Shares in the e-commerce and cloud-computing giant jumped 12 % as markets opened in the US this afternoon - adding almost $170billion to its value.
It came after the company reported fourth-quarter results above expectations with sales of $137 billion after trading ended last night.
Income was further boosted by its stake in electric vehicle maker Rivian, a 17% rise in the price of Prime membership and stellar performance at its cloud computing business.
The rally helped to lift other tech players which had slumped in a sympathy sell-off after Facebook-owner Meta’s 26% collapse.
Snapchat-owner Snap rose 51% fueled by its first ever profitable quarter.
Pinterest was unable to hold onto its 32% pre-market pop but stayed in the green, up 3.7% after posting fourth-quarter results better than feared.
Billions of dollars was wiped off the value of some of the biggest US tech stocks after Facebook owner Meta suffered the biggest one-day wipeout in history: a 26.4% crash which erased $230 billion from its value.
Founder Mark Zuckerberg owns 12.8% of the stock. His paper fortune took a near $30 billion hit as investors fret his social nework is losing ad revenue and eyeballs to rivals like SnapChat and TikTok.
These are eye-watering, stomach churning moves
The movements in US stocks led to big swings in global markets.
In London the value of tech-play shares soared: BT, Vodafone, Avast and Airtel Africa stocks gained a combined £1.3 billion in value.
Tech investment funds such as Edinburgh Worldwide Investment Trust joined the party.
The wild gyrations have implications beyond the US, with many UK pension funds invested in tech stocks.

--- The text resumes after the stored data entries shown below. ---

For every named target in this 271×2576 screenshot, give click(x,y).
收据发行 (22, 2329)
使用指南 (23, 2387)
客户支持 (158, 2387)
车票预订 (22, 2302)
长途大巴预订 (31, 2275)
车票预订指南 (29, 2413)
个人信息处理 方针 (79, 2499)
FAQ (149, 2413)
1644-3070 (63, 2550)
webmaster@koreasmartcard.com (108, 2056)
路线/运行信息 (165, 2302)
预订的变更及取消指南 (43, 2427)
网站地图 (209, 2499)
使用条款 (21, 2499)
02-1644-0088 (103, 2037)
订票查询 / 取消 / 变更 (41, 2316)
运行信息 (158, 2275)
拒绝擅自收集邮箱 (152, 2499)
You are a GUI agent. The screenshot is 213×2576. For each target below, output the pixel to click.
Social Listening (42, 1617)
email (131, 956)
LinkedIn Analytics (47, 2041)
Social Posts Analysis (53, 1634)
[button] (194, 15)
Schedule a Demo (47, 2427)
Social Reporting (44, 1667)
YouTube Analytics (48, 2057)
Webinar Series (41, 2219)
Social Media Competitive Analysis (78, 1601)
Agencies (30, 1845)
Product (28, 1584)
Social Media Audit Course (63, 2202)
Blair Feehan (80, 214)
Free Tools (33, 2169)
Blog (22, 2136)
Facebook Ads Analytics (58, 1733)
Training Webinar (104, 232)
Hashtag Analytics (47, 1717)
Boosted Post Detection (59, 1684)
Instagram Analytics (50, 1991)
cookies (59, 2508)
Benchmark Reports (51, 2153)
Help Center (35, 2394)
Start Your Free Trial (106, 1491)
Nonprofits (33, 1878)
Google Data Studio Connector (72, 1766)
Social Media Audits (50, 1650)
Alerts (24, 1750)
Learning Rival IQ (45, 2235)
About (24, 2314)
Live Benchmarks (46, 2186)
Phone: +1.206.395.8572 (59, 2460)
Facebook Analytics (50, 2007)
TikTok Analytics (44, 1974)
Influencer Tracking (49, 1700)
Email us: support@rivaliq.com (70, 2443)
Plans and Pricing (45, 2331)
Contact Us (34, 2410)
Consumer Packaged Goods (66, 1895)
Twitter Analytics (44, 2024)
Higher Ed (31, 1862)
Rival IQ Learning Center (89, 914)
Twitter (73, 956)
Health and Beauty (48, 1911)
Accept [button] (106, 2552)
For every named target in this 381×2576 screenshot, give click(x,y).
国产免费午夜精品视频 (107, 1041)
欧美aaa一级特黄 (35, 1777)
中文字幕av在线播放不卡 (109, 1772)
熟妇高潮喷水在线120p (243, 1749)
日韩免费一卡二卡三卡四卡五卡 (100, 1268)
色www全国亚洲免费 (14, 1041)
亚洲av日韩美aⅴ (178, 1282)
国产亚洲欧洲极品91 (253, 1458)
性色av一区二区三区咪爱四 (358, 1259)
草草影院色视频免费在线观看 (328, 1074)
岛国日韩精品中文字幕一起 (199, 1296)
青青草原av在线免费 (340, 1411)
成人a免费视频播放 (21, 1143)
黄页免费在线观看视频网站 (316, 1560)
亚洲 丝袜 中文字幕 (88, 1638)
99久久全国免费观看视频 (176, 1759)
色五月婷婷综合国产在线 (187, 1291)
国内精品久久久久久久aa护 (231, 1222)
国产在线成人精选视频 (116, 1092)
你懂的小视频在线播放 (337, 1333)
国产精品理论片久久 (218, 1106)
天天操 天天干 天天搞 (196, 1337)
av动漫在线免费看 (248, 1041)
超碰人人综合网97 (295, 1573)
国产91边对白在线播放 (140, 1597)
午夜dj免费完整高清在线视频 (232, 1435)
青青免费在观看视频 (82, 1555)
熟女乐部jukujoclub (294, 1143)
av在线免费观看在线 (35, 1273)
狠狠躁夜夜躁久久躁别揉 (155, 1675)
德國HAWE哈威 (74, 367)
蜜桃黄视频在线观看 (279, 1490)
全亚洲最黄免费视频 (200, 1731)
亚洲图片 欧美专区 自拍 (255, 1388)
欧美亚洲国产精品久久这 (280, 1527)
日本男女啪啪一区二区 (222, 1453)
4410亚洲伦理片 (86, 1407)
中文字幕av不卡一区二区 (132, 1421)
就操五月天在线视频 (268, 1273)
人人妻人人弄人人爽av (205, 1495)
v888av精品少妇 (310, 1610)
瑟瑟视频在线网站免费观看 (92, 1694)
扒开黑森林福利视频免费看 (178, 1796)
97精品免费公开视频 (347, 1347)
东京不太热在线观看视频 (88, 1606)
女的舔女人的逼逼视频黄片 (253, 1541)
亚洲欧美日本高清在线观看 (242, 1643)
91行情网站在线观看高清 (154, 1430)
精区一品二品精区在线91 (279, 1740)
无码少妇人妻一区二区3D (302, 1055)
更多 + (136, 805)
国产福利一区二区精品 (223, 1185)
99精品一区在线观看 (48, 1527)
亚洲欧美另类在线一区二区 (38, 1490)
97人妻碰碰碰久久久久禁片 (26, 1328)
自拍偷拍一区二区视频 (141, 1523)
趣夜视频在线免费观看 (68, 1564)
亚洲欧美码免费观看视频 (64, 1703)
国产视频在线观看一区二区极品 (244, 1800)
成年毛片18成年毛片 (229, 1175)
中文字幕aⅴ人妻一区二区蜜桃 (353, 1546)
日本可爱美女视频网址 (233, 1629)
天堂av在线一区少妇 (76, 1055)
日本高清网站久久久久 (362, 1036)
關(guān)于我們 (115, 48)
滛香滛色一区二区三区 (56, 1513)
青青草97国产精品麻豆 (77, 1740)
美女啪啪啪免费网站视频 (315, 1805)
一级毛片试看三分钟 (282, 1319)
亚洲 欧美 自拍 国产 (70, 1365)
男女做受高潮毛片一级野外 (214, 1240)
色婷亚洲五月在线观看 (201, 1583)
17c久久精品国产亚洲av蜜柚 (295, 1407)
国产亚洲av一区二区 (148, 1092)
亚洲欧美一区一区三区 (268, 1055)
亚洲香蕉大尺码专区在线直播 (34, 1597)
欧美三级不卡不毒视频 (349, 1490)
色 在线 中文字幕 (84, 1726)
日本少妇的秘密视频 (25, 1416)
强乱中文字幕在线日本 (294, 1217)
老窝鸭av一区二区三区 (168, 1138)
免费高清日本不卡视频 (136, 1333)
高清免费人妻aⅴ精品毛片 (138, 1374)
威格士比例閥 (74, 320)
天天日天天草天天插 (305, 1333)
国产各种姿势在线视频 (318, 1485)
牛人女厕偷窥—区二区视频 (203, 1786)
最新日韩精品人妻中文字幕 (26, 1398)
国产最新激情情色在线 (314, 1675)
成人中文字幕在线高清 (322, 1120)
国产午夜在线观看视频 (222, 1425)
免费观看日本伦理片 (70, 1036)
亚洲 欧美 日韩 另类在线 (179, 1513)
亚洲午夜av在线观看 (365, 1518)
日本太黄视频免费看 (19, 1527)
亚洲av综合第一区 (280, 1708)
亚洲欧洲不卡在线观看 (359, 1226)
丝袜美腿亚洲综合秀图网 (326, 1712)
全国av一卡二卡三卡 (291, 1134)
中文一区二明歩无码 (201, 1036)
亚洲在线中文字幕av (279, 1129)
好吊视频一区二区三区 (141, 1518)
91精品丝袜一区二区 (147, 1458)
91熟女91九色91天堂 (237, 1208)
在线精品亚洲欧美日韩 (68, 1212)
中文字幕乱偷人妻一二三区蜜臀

The UK’s workplace pension scheme invests just over 1% of contributions into Meta.
Many ordinary investors also have exposure through funds such as Baillie Gifford’s Scottish Mortgage Investment Trust and its USA Growth Trust.
Apple set the current record for added market value last week after it gained about $179 billion on the day after its earnings report.
Michael Hewson at CMC Markets said: “These are eye-watering, stomach churning moves normally associated with penny stocks, and yet they are happening in companies with billion-dollar market caps, such is the fragile nature of sentiment.”
Willem Sels, at HSBC Global Private Banking, said: “Equities are in a tug-of-war between Fed policy tightening and the earnings outlook - and nowhere is this more the case than in tech.”